Der Parasit hatte einen sehr einfachen Plan gefaßt, den er sich überlegt hatte, während er das Faulenzerdasein einer richtigen Katze führte. Er war davon überzeugt, daß er nie aus der Rolle gefallen war; er hatte keinen einzigen Fehler begangen. Stauntons Angebot mit der Pistole hatte ihn einen Augenblick lang gereizt – aber dann hatte er die Absicht erkannt, die der Mann damit verfolgte. Staunton hätte ihn bestimmt nicht erschossen, sondern im Gegenteil unter allen Umständen am Leben erhalten. Wahrscheinlich hätte er die Katze sogar mit Gewalt gefüttert, wenn sie die Nahrungsaufnahme verweigert hätte ...

Aber das lag jetzt alles hinter ihm, und nach dieser Nacht würde er sich völlig in Sicherheit befinden. Er würde von dem einzigen Menschen Besitz ergreifen, der ihm gefährlich werden konnte und gleichzeitig den perfekten Wirt darstellte.

Der Parasit empfand es als so wichtig, möglichst frühzeitig von Staunton Besitz zu ergreifen, daß er sich nicht einmal von einem Tier zu dessen Haus bringen lassen wollte. Mrs. Gross eignete sich besser für diese Aufgabe. Er wollte bis zwei Uhr morgens warten, weil dann vermutlich alle anderen Menschen längst schliefen, und sich von ihr in Stauntons Nähe verstecken lassen. Dann würde sie nach Hause zurückkehren, um dort zu sterben. Am besten durch einen gestellten Unfall – vielleicht durch einen Sturz die Treppe hinunter. Selbstverständlich würde dieser Todesfall wieder Aufsehen erregen, aber das spielte keine Rolle, denn eine Minute nach ihrem Tod würde er von Staunton Besitz ergriffen haben, wodurch jede Gefahr gebannt war. Sollten die anderen sich nur wundern; der Parasit würde sich jedenfalls in Sicherheit befinden.

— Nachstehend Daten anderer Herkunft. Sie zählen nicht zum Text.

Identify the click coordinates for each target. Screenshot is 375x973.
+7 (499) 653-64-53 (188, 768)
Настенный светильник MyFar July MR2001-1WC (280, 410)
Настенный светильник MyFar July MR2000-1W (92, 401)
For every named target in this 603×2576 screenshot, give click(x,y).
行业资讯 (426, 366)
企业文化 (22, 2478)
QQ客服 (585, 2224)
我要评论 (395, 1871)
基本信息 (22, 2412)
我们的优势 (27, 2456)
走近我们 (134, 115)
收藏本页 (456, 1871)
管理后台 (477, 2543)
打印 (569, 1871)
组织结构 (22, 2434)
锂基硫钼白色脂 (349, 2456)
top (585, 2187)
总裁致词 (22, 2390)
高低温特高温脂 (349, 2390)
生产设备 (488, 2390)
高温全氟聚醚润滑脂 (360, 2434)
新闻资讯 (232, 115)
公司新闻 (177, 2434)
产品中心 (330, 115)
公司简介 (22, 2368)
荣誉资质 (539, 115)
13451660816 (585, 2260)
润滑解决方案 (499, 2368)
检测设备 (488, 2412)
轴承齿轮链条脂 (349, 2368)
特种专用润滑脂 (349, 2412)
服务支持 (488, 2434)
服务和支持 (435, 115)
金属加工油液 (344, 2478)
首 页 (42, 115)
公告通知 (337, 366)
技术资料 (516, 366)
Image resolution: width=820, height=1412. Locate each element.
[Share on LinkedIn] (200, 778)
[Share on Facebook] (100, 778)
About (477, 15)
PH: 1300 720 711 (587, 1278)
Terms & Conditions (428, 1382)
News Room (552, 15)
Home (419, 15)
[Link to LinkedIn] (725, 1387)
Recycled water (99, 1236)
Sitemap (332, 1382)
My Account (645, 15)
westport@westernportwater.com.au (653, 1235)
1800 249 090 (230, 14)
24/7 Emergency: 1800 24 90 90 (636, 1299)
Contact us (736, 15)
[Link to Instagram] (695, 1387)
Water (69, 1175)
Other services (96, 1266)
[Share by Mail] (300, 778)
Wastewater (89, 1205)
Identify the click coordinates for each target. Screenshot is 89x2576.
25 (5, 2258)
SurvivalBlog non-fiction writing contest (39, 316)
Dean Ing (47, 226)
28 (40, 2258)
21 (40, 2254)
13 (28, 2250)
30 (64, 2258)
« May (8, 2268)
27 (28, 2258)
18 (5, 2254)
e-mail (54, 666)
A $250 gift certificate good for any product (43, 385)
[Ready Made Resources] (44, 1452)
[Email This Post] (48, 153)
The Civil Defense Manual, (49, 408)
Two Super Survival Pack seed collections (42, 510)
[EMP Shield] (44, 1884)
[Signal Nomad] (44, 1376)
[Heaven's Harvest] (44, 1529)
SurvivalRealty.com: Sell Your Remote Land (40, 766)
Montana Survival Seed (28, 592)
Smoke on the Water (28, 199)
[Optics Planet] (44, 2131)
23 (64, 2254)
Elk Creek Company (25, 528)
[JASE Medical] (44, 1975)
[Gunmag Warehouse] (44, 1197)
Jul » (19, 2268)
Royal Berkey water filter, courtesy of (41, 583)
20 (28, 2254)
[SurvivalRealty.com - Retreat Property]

Er gebrauchte seinen Spürsinn, um sich wieder mit seiner Umgebung vertraut zu machen und etwa eingetretene Veränderungen zu registrieren.

Mrs. Gross befand sich allein in dem Haus. Sie stand in der Küche und sterilisierte Einmachgläser. Im Hof und im Stall hatte sich nichts verändert, aber die drei Kühe standen nicht mehr an ihrem Platz. Ohne Zweifel waren sie auf der Weide. Alles schien in bester Ordnung.

Mrs. Gross verließ das Haus – und stieg über den Parasiten hinweg, als sie die Treppe hinunterging. Er folgte ihr aus reiner Neugier mit seinem Spürsinn, weil er sonst nichts anderes zu tun hatte. Sie ging um den Stall herum und blieb dort stehen. »Jim!« rief sie laut. »Juuhuu, Jim!« Er hörte eine andere Stimme, die ihr antwortete, obwohl er die Worte nicht verstehen konnte.

Dann erinnerte er sich. Das mußte Mr. Kramers Sohn sein, der Mrs. Gross während der Schulferien bei der Arbeit half, wie sein Vater ihr vorgeschlagen hatte.

Er konnte sich Jim vorstellen – schließlich hatte die Katze Pat den Kramers gehört: ein kräftiger Junge in Tommy Hoffmanns Alter. Das war allerdings ein wesentlich besserer Wirt als die ältliche, schwache Mrs. Gross. Aber er würde wohl kaum hier schlafen.

»Bringst du ein paar Maiskolben mit, Jim?« rief Mrs. Gross jetzt. »Ich koche sie uns zum Mittagessen. Und vielleicht auch drei oder vier Gurken, wenn du an dem Beet vorbeikommst.«

Dann ging sie wieder in die Küche zurück.

Jim Kramer richtete sich auf, fuhr sich mit dem Hemdsärmel über die Stirn und kam quer über das Feld auf das Haus zu. Er war groß und kräftig, etwa in Tommys Alter, und hatte Tommy gekannt, obwohl sie nicht eigentlich befreundet gewesen waren. Sie hatten völlig verschiedene Zukunftspläne gehegt, was diese Tatsache erklärte. Tommy wollte nur Farmer werden, aber Jim wollte höher hinaus und studieren. Vielleicht Maschinenbau oder auch Chemie, wenn er damit mehr Geld verdienen konnte. Wahrscheinlich aber doch Maschinenbau, denn auf diesem Gebiet war er besonders begabt, was er dadurch bewies, daß er sämtliche Maschinen auf der Farm seines Vaters pflegte und notfalls reparierte.